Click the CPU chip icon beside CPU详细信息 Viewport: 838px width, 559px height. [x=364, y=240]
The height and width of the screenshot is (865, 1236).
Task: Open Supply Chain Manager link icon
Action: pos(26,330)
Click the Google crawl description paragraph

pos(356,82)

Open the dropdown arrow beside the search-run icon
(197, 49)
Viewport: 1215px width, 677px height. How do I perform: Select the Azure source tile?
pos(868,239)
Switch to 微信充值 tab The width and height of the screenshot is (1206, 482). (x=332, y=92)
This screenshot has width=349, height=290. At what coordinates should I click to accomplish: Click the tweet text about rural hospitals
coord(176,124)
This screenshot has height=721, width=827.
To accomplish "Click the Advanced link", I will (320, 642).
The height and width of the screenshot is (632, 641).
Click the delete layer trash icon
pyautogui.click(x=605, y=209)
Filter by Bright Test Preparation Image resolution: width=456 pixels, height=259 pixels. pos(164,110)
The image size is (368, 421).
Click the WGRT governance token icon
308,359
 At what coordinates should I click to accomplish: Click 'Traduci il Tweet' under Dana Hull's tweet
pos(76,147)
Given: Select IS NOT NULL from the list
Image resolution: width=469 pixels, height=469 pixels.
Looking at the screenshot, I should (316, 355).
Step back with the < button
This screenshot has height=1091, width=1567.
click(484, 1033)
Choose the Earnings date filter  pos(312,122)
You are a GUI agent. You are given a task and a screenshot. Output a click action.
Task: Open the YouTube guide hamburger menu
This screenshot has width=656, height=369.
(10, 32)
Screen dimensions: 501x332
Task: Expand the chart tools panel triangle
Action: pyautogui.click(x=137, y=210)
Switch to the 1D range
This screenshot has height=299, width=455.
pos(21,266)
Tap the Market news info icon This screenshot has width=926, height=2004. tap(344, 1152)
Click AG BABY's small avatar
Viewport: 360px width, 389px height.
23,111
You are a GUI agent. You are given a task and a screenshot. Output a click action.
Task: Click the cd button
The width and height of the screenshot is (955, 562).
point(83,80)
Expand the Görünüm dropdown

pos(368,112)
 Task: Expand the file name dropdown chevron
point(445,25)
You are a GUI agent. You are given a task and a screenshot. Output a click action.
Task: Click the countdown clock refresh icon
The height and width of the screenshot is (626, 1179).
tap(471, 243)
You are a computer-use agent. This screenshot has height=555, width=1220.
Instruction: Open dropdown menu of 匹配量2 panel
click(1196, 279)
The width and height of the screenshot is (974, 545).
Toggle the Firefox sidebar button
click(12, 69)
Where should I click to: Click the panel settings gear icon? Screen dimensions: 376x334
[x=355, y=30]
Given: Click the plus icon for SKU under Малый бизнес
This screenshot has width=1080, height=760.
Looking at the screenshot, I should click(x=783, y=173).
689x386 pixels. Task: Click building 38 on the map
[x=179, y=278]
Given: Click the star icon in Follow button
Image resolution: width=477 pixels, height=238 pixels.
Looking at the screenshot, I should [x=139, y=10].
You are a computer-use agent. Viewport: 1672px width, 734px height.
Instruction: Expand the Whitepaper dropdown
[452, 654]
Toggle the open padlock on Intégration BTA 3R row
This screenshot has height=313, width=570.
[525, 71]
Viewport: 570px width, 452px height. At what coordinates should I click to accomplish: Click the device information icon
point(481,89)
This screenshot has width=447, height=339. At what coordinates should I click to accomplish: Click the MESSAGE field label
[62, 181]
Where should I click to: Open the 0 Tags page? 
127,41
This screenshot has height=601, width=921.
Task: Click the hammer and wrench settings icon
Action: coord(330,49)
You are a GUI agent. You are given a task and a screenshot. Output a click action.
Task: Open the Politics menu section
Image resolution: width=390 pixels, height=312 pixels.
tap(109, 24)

• _Problem description_: Pull every line holding "computer" out of the records.

• _Response to this exercise_:
You are a computer-use agent. This screenshot has height=555, width=1220.
You are a computer-use agent. Viewport: 1672px width, 734px height.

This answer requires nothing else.